问题
I have the following grammar:
rule: 'aaa' | 'a' 'a';
It can successfully parse the string 'aaa', but it fails to parse 'aa' with the following error:
line 1:2 mismatched character '<EOF>' expecting 'a'
FYI, it is the lexer's problem not the parser's because I don't even call the parser. The main function looks like:
@members {
public static void main(String[] args) throws Exception {
RecipeLexer lexer = new RecipeLexer(new ANTLRInputStream(System.in));
for (Token t = lexer.nextToken(); t.getType() != EOF; t = lexer.nextToken())
System.out.println(t.getType());
}
}
The result is the same with the more obvious version:
rule: AAA | A A;
AAA: 'aaa';
A: 'a';
Obviously the ANTLR lexer tries to match the input 'aa' with the rule AAA which fails.
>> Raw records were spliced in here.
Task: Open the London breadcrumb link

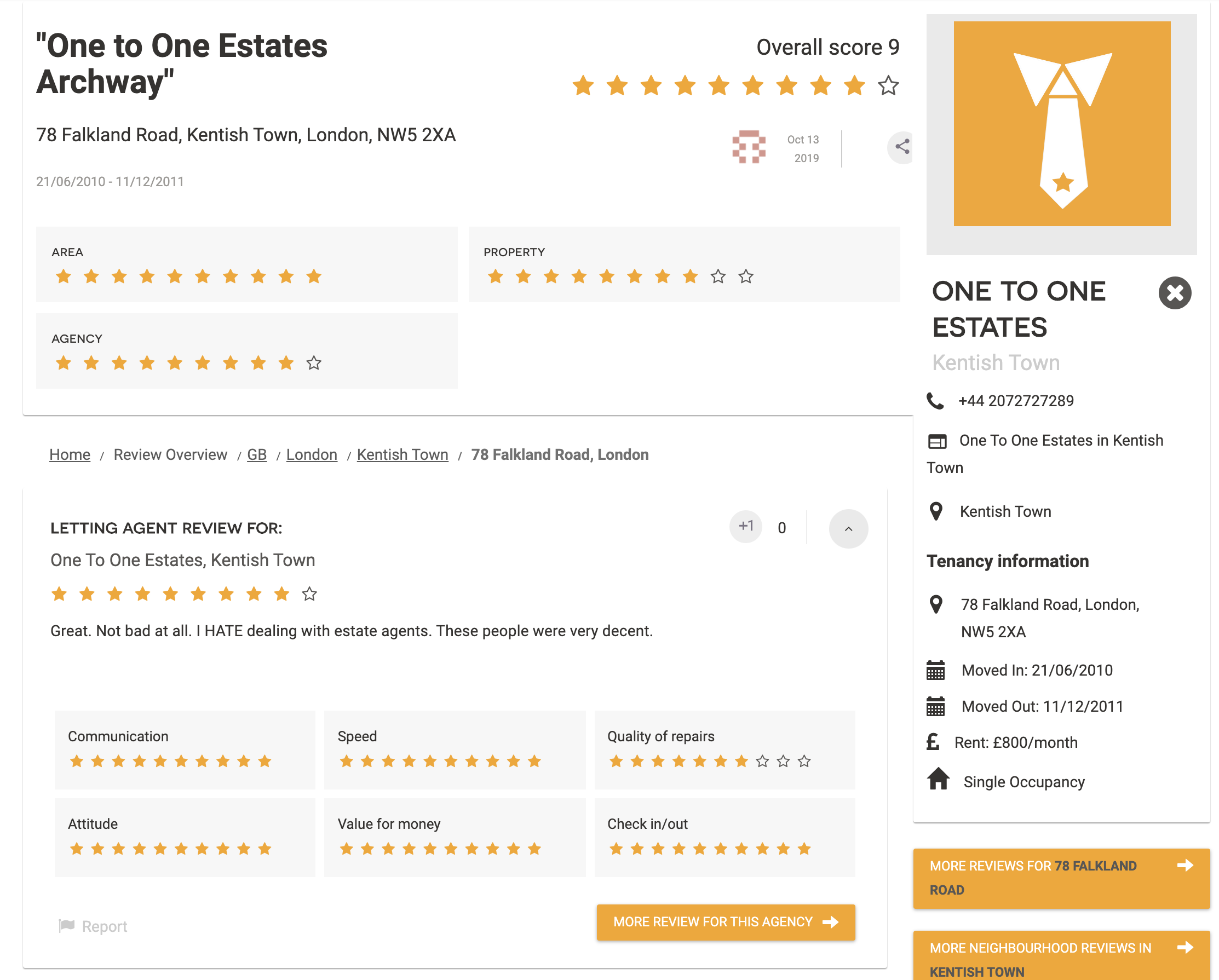Action: pos(312,454)
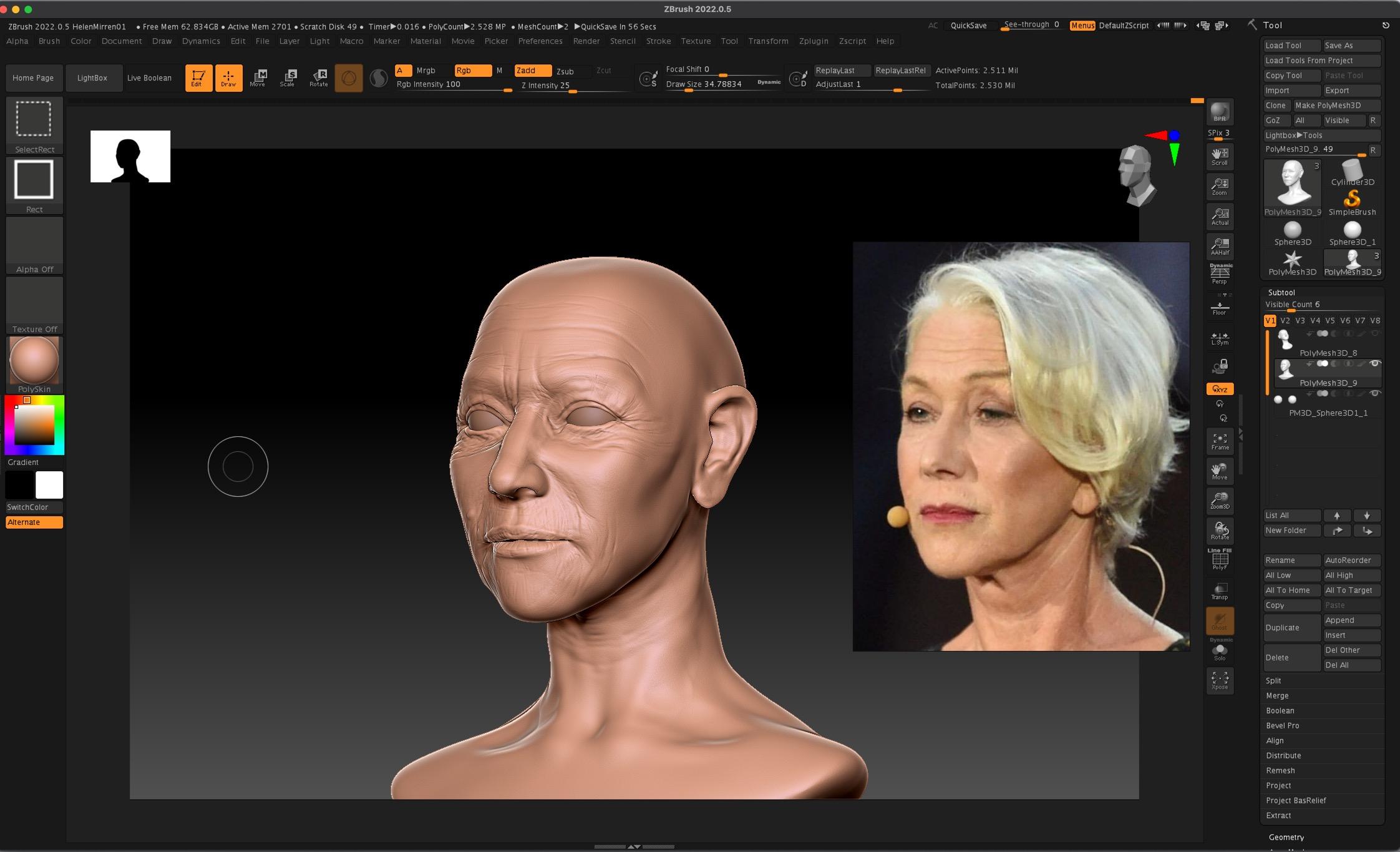Viewport: 1400px width, 852px height.
Task: Click the Frame mesh icon
Action: (1219, 441)
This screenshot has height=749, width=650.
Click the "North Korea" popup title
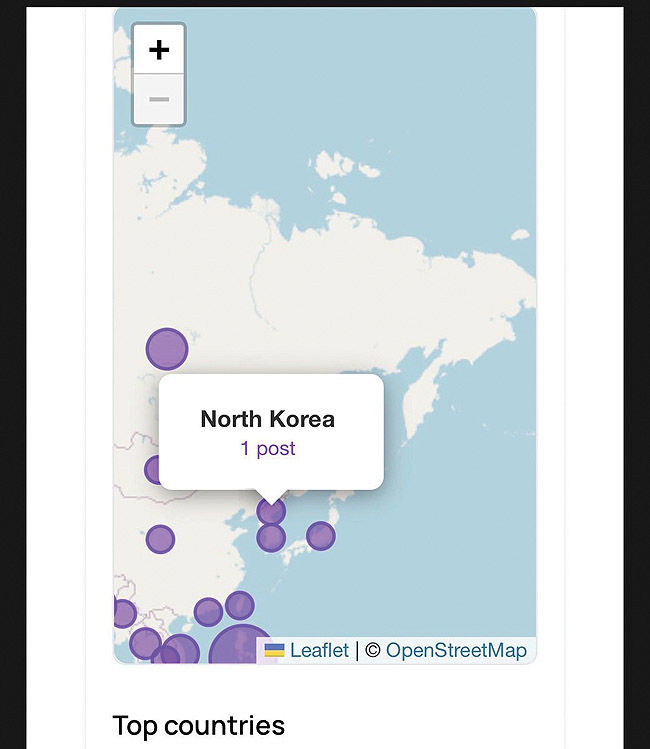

Apart from that ANTLR is an LL(*) parser or whatever, the lexer should work separately from the parser and it should be able to resolve ambiguity. The grammar works fine with the good old lex(or flex) but it doesn't seem with ANTLR. So what is the problem here?
Thanks for the help!
回答1:
ANTLR's generated parsers are (or can be) LL(*), not its lexers.
When the lexer sees the input "aa"
, it tries to match token AAA
. When it fails to do so, it tries to match any other token that also matches "aa"
(the lexer does not backtrack to match A
!). Since this is not possible, an error is produced.
This is usually not a problem, since in practice, there's often some sort of identifier rule "aa"
can fall back to. So, what actual problem are you trying solve, or were you only curious of the inner workings? If it's the first, please edit your question and describe your actual problem.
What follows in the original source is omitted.